カゲロウの、ショクジ風景。

この店、で、料理、ガ、食べてみたいナ!
と、その程度、に、思っていただければ・・・。

SOBACafe.さらざん

2012年02月23日 | 京都
「シンギングソングライティング。」

初めてのガレットです。

焼いた生地に具を載せて、それを切り分けて食べるということでは、理屈としてはピザの一種のようでもあり、しかしそれを和風というか日本風で喩えるのなら、成り行きを同じくして、お好み焼きのようでもある、しかし実際には、その生地の薄さから言うと、風味がインド風であるというわけではないけれど、ナンをちぎってカレーに浸して戴いているような、そんな感覚がいちばん近い、個人的には、ボルネオ島に旅行した時に戴いたことのある、ナンの超薄焼き生地、ロティチャナイを食べた時の感覚にそっくりだったことを、食べているその時というのはどうしても思い出せずモヤモヤしていたものの、後日ふと思い出して、自分の経験したことのあるその感覚にこの初めて戴く食べ物の印象がやっと符合して、訳もなく安心した、それが、このガレットという食べ物を生まれて初めて戴いた、その感想でした。
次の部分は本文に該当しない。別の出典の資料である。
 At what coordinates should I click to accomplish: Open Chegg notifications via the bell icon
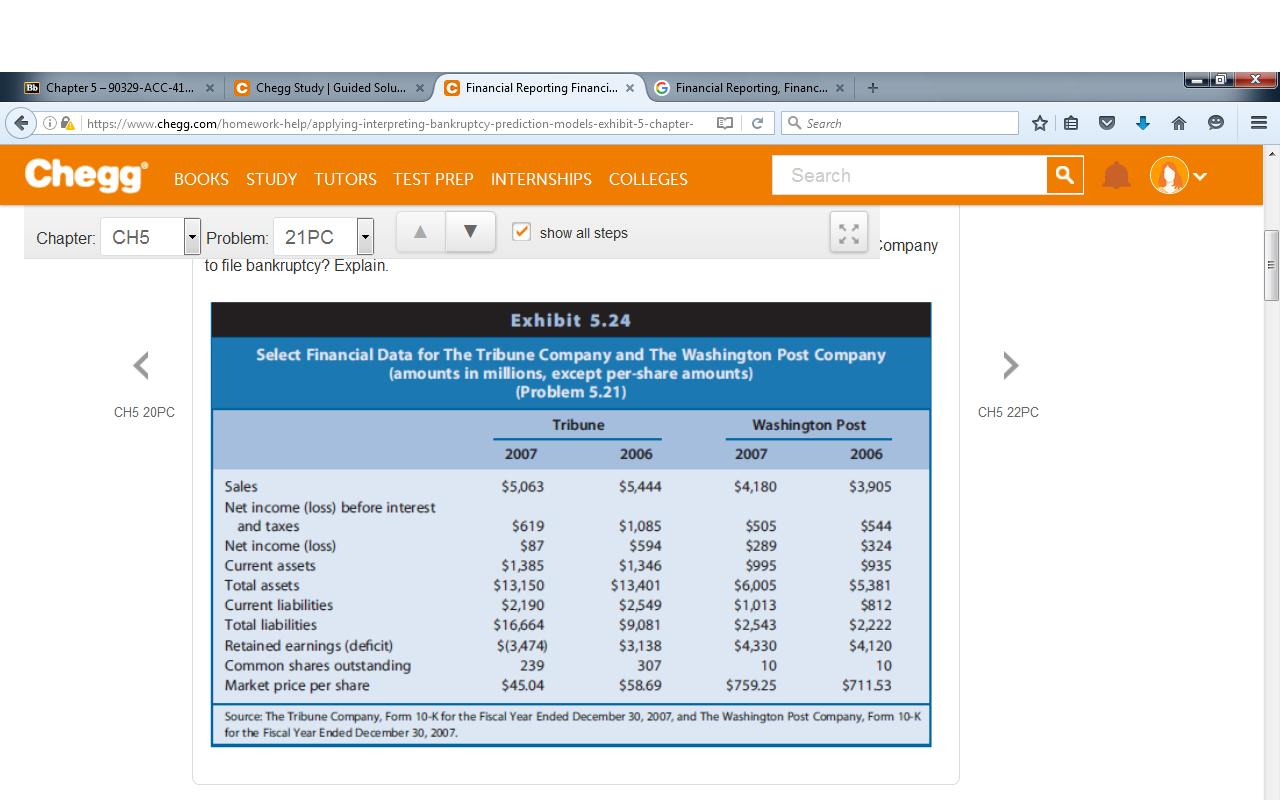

以前から興味を抱きつつも、名称と外見以外の具体的な由来は何も知らず、その生地の原材料というのが、おおよその場合は蕎麦粉であると、そんなことすら知らない、そういう気のない現状ではあったものの、それが実際、大好きな蕎麦切りと同じく、あの蕎麦の実から出来ている料理であると知って俄然興味が湧いたのが、いざガレットを戴いてみようと思った、その動機でした。

ただ、そこで面白いのは、この御店の若き女性店主が、ガレットを提供しようと思ったその発想というのが、原材料である蕎麦の実を栽培し、それで何が出来るのかというところから先ず出発したという、非常にラジカルなエピソードで、調理ありきの料理人とはまったく別の着想、言うなれば、より長い眼で見た大きな視点から、こと提供する料理の内容だけに限らず、御店全体のヴィジョンをカタチにして行った、そのイメージの実現化の過程というのが、本当に素晴らしい、夢のある話だと感じ入ったと、そういう訳です。

喩えれば、調理をするだけの料理人というのは、他人の作った歌を自分なりに唄う、それだけのようなもの、しかしその原材料を自分の手で栽培することというのは、自分の唄う歌を自分で作るようなもの、そして、その料理を提供する御店を自分でイメージし、さらに実際に自分で手をかけてその建物を作り上げること、それは、その曲の入ったアルバムのジャケットをも自ら撮影することにも匹敵する、そんなオールマイティな才能であり、努力であるように思うのです。

寛げるカフェとして、飲み物だけで過ごすことにも充分に耐え得る美的センスが見事に発露したこの御店ではありますが、実際のところ、折角この御店にやって来て肝心のガレットを戴かないこと、それはそれは大変に勿体ないことであると、そう述べる外ありません。

手でちぎって齧りついてもよし、ナイフとフォークで切り分けてもよし、箸でも食べるもよし、そういう自由な食べ方が許される、そんな大らかな雰囲気をも漂わせるこのガレットという食べ物は、日本に住む多くの人にとって未知であるが故に、この御店のメイン・メニュウとして気軽に採用され、提供され、ささやかな期待とともに気楽に戴くことが出来る、それはおそらくは、多くの人にとって、どこか馴染みのある感覚で、しかしおそらくは、やはりハッキリ目新しいと感じられる、ガレットとはそんな食べ物であると、大いに感じ入った次第であります。